Sorry, Ms. Kimberly, I beg to differ. The overconfident moral absolutism of the left's moral relativists is always rather startling. But it is the stock in trade of Democrats regardless of race. Now hear this: "Tar baby" is not a slur, period, Ms. Kimberly. Caught up in typical lefty righteousness, she herself misses an important point, as she lectures us—no, hectors us—in a way that she would never allow herself to be harangued. She is either unaware of or doesn't care that most white Boomers learned about the tar baby via the Disney version of the Harris story. They never had a clue that the term might possess any other meaning beyond that expressed in the Harris/Disney story they so enjoyed.

But no matter. Since someone has now decided to become "offended" there's some possibility that this wonderful metaphor may go the way of "niggardly."

In this way, slowly and incrementally, nuance and meaning in language have been gradually lost to us due to the triumphalism of leftist dogma and purposeful aggressive ignorance on the part of individuals who don't understand that certain terms may have multiple entymologies. (BTW, the article that contains the quote above has as lovely a background and defense of the innocent use of "tar baby" as you're likely to see.
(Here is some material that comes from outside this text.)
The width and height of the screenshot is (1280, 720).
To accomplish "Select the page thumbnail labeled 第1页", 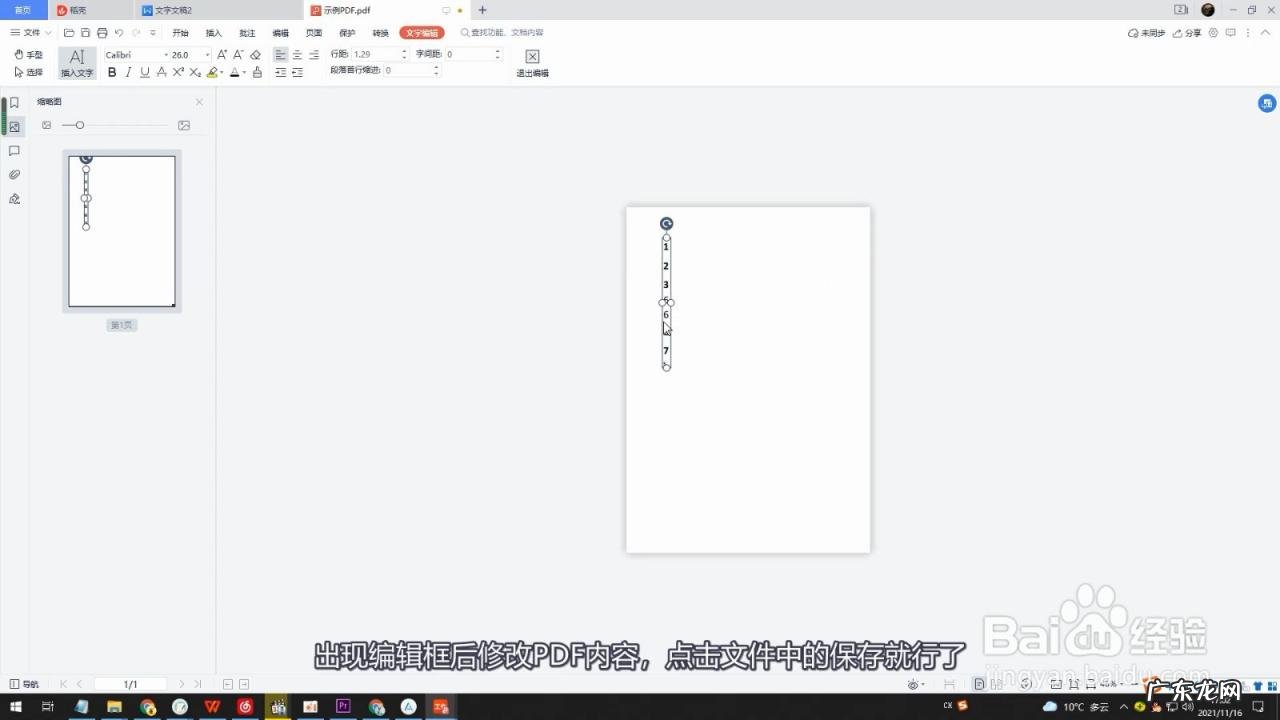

Link to it here.)

But back to our original point: Unlike PowerLine, I find it delightful that Mike Steele has turned the table on the phony Idiotarians who are tolerant of everyone except those who have the audacity to ignore the party line when it comes to langauge, culture, and politics. But in a larger context, whether we're dealing with "niggardly," the "tar baby," or something else, I am increasingly disgusted by the relentless of the Gramsci-inspired left to re-mold our language and culture in a way that robs us of context, history, and meaning, while making us fearful of employing innocent but richly descriptive words and phrases. This is called "coercion" and its aim is to censor the same freedom of speech the doctrinaire left hypocritically claims to uphold.

As for moi? I'll continue to use both terms whenever I choose to. If you don't like it, I'll see you in court.

(Note: The word "comment" in the initial quotation above contained a link to an MSNBC report on the Steele campaign. But examining the link I found no sign of Hoyer's remark, meaning that it was edited out after MSNBC discovered the link to PowerLine. Sometimes you can find an earlier version of a PC-vacuumed release via Google News, but sometimes not. Post-story editing on the web is a trick that's commonly used by journos and PC police on the left, a Moscow-inspired alteration of history meant to cover the tracks of their lefty heroes in the Democratic Party. It's rarely used to correct mistakes, which are generally allowed to remain only if they damage Republicans.

Phony journalistic "Photoshopping" of war photographs to favor the terrorists is another history-altering tactic of the left, particularly with the news service that Little Green Footballs aptly calls "Al Reuters." Check the lgf archives for egregious examples that occurred during the most recent conflict between Israel and Hezbollah.)